Assignment: Find "Where should I click to: Click the search magnifier icon? The" in the data below; transcribe the line it appears on and each line after it, exactly, to the end, and nothing else.

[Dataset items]
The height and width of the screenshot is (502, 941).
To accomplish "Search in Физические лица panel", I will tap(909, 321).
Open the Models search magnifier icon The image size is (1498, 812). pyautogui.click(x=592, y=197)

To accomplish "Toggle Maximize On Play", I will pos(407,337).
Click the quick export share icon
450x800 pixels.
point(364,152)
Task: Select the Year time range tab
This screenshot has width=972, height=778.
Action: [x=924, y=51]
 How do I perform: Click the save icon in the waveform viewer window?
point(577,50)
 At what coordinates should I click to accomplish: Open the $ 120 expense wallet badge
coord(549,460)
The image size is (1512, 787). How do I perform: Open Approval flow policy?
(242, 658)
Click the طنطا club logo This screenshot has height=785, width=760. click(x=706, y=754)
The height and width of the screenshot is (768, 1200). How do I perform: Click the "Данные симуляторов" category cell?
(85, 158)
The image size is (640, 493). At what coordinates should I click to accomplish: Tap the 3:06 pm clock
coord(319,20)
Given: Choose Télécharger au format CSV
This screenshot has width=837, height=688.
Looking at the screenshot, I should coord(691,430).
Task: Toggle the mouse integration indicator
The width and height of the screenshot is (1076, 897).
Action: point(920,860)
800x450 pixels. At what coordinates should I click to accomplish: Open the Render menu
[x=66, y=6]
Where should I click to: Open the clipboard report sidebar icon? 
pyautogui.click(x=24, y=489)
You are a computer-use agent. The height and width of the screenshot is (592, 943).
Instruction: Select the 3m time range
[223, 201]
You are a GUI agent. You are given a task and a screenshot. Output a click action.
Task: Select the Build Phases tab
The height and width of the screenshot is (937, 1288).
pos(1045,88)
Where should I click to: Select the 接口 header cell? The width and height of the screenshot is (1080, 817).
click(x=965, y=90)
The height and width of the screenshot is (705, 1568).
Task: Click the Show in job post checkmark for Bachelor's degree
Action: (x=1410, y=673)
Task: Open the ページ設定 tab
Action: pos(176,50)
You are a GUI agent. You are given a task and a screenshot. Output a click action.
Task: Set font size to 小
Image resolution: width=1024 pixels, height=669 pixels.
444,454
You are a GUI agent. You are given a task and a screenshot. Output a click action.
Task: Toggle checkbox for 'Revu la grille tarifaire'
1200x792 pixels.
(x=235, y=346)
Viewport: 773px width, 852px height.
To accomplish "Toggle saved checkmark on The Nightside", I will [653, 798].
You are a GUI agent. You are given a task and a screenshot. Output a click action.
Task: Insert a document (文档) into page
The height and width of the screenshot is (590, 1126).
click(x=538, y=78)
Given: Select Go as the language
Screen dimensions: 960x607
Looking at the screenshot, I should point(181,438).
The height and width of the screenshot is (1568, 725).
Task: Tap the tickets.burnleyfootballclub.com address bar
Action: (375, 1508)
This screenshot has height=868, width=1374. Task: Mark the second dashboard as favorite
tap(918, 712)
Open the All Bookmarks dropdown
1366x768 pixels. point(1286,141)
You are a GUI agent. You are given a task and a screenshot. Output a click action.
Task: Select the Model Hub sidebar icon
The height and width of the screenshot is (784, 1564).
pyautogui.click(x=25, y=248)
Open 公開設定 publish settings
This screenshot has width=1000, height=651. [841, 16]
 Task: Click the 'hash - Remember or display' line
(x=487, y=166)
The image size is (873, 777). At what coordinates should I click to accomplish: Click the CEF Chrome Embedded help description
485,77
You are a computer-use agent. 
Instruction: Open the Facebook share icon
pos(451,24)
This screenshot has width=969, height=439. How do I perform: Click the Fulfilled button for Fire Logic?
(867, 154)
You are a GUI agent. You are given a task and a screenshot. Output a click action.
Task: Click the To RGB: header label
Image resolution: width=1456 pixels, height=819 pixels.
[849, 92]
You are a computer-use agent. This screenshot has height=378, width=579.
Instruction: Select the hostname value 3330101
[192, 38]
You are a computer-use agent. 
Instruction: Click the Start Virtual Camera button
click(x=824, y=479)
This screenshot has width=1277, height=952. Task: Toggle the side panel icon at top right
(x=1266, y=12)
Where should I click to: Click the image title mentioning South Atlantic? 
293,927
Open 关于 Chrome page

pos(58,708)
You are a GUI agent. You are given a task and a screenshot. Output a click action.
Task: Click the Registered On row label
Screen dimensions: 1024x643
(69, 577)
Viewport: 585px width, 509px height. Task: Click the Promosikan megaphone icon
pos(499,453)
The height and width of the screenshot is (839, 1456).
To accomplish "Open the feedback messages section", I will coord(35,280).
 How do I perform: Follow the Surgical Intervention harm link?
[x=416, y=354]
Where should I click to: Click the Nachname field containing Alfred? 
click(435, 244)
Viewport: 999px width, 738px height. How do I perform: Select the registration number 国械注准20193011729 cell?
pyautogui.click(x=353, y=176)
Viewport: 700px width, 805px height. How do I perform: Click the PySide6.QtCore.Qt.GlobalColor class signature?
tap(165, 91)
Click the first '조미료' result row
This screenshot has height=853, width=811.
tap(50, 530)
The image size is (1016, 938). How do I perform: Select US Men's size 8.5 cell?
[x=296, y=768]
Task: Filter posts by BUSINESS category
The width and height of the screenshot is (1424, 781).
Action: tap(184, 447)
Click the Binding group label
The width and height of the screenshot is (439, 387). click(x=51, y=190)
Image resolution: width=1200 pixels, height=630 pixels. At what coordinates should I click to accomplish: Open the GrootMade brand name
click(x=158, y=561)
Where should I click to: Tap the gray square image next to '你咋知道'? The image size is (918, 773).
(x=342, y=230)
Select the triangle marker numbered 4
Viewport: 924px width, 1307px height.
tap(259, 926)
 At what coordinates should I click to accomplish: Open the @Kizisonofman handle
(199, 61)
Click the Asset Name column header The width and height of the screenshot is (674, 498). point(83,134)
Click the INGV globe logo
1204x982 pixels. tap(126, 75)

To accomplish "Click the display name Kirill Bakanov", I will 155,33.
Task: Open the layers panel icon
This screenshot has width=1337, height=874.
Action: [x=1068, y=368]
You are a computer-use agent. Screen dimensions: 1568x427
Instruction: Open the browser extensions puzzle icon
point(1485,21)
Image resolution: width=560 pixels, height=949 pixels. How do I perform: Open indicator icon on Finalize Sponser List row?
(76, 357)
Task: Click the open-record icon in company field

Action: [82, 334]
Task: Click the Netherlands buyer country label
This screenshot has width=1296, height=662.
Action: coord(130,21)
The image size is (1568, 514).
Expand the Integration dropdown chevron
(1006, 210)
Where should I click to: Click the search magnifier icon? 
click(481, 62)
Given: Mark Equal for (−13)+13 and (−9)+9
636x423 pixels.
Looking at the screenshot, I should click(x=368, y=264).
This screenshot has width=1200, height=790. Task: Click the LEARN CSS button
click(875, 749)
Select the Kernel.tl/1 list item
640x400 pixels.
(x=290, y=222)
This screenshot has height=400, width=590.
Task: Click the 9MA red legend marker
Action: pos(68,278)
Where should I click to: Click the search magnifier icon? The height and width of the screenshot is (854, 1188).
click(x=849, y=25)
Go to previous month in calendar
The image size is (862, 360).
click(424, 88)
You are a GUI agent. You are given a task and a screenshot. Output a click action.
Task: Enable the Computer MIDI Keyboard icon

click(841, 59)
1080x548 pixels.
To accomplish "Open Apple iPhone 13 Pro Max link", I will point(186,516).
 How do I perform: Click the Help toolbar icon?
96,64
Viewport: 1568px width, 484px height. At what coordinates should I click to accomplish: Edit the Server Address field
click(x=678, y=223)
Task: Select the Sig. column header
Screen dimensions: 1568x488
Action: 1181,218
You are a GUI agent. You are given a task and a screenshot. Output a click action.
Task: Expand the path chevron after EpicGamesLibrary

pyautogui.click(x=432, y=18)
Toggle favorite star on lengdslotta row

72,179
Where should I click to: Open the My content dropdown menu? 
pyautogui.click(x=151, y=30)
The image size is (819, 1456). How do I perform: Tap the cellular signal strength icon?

Your solution:
Where should I click to: Click the search magnifier icon? The height and width of the screenshot is (854, 1188).
click(x=849, y=25)
Go to previous month in calendar
The image size is (862, 360).
click(424, 88)
You are a GUI agent. You are given a task and a screenshot. Output a click action.
Task: Enable the Computer MIDI Keyboard icon

click(841, 59)
1080x548 pixels.
To accomplish "Open Apple iPhone 13 Pro Max link", I will point(186,516).
 How do I perform: Click the Help toolbar icon?
96,64
Viewport: 1568px width, 484px height. At what coordinates should I click to accomplish: Edit the Server Address field
click(x=678, y=223)
Task: Select the Sig. column header
Screen dimensions: 1568x488
Action: 1181,218
You are a GUI agent. You are given a task and a screenshot. Output a click action.
Task: Expand the path chevron after EpicGamesLibrary

pyautogui.click(x=432, y=18)
Toggle favorite star on lengdslotta row

72,179
Where should I click to: Open the My content dropdown menu? 
pyautogui.click(x=151, y=30)
The image size is (819, 1456). How do I perform: Tap the cellular signal strength icon?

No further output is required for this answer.